The End of Insurance?

November 28th, 2006 by

Peter Gosselin, a staff writer for the LA Times, has written a provocative piece on the future of insurance. It’s a must read for anyone interested in risk.
We all know that insurers want to sell insurance to people who are not likely to use it. In the rapidly disappearing “old days” of risk transfer, insurer actions were premised on the law of large numbers: if you sell relatively similar insurance policies to a large enough pool of insureds, the losses will be spread out. In effect, those less likely to file claims subsidize those more likely. Because rates up until recently have been pretty much the same for all, the coastal homeowner pays relatively less for insurance; the secure inland homeowner, less at risk, pays a relatively higher rate for insurance.

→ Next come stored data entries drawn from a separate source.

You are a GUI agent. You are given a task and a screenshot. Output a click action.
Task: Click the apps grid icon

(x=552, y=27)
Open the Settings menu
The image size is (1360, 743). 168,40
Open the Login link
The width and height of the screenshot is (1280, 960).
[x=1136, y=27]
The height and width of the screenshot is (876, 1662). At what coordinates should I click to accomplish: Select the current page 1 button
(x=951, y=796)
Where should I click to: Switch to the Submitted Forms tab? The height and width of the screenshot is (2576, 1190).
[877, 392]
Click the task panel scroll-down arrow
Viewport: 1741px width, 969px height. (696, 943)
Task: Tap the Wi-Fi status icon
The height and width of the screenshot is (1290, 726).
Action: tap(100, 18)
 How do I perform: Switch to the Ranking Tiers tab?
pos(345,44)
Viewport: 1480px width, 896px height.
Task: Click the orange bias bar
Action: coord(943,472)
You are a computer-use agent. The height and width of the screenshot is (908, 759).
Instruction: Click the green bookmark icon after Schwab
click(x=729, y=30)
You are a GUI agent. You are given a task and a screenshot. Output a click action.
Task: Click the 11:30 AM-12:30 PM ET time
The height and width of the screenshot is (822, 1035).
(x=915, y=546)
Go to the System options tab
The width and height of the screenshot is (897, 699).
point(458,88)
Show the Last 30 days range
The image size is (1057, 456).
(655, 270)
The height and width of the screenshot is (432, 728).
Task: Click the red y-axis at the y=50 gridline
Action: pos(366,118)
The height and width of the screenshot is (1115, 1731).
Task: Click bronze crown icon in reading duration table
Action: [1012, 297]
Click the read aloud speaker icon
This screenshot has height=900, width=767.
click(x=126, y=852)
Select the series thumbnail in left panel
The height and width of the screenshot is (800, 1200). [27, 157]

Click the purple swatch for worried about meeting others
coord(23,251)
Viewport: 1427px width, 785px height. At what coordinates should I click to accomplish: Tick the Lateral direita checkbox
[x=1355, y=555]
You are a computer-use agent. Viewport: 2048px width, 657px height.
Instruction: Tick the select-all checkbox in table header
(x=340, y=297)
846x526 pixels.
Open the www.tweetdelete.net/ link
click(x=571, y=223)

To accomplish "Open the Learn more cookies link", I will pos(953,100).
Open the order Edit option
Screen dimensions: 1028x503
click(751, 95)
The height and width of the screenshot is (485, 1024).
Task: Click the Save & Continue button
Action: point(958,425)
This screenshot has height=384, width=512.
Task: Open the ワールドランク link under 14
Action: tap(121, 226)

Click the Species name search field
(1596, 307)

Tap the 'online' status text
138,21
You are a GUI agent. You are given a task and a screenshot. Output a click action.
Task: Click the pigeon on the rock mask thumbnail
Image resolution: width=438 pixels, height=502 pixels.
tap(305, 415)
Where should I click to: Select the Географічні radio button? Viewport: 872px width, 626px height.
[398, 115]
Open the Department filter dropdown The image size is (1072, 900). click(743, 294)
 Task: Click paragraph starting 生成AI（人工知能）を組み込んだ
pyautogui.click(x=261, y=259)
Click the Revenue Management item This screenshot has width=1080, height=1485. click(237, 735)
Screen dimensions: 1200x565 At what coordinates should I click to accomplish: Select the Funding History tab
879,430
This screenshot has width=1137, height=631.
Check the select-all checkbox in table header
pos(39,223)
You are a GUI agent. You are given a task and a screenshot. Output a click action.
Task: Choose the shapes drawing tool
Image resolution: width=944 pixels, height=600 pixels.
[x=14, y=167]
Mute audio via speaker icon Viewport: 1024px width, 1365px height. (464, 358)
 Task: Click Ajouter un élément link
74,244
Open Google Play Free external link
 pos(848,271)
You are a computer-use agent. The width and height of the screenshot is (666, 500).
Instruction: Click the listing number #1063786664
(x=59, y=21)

This is no longer the case. Insurers are backing away from coastal exposures. The price of insuring coastal homes goes up and up, limited only by the intervention of state regulators. Often, the state itself has to create a risk-bearing mechanism so that coastal homeowners can be covered. Meanwhile, property insurers, having identified what their actuaries have determined to be low risk prospects, go into their death spiral of cutting rates (and paying higher commissions to agents) to secure the business. They’re no longer interested in big pools. They want to limit their writings to prime risks only. In effect, they are easing their way out of the risk transfer business.
The Hazards of Mining
We are already deep into the brave new world of data mining. Insurers can develop a much more specific and detailed profile of each risk. Armed with geographic, climactic, economic/credit history, education and other data, they isolate the factors that might indicate a direction toward filing a claim (bad risk) or never filing a claim (good risk). In the predatory world of insurance, this translates, of course, into highly favorable (discounted) rates for the good risks; and higher and higher costs for those identified as bad risks. State regulators look upon the increasingly sophisticated pricing models with alarm, because they know that lower and middle income people often bear the brunt of higher costs.
Not-So-Fine Print
Katrina opened the eyes of its victims to the fine print in insurance policies: water damage simply wasn’t covered. Now property owners whose homes have been totally destroyed by any cause (fire, tornado, etc.) are confronting not-so-subtle changes in the wording of their insurance policies. No longer providing “guaranteed replacement cost” – ie., rebuilding the home as it was – insurers now offer “extended replacement cost” – which limits payments to a specific dollar amount. Homeowners who built in the 80’s and 90’s might assume that there is a built-in escalater clause to cover the higher cost of rebuilding in 2006. They are dead wrong. And I’d be very surprised if anyone has bothered to tell them about the changes.
The End of Insurance?
We may be seeing a fundamental change in the nature of insurance. Insurers have always been risk averse, but now they have the tools to limit their risks dramatically. As the concept of pooling evaporates, as insurers begin to slice and dice prospects into dozens, even hundreds, of categories, the number of losers is likely to exceed the winners. For one reason or another, a very large number of people who have been identified as “bad risks” will be faced with exponential hikes in the cost of insurance. (If health insurers try to base their pricing on genetics and family history, all hell will break lose!) Meanwhile, those identified as good risks will be able to choose among highly discounted products. Brand loyalty will disappear in the proverbial New York minute.
Peter Bernstein, author of the highly readable and entertaining Against the Gods: The Remarkable Story of Risk, thinks the new insurance strategies are doomed: “Insurers who look at each risk individually at the expense of broadly diversified pools are going to end up in the soup. Diversification, not flyspecking one risk at a time, is the insurers’ optimal form of risk management.”
We’ll see. The insurance industry is undergoing a paradigm shift of enormous importance. The new model will probably generate some hefty profits, but the party may not last very long. There will be howls of protest from the millions who, for one reason or another, have been deemed to be “bad risks.” Then the rhetoric will explode: “Bad risks of the world, Unite! You have nothing to lose but your (coverage) chains!”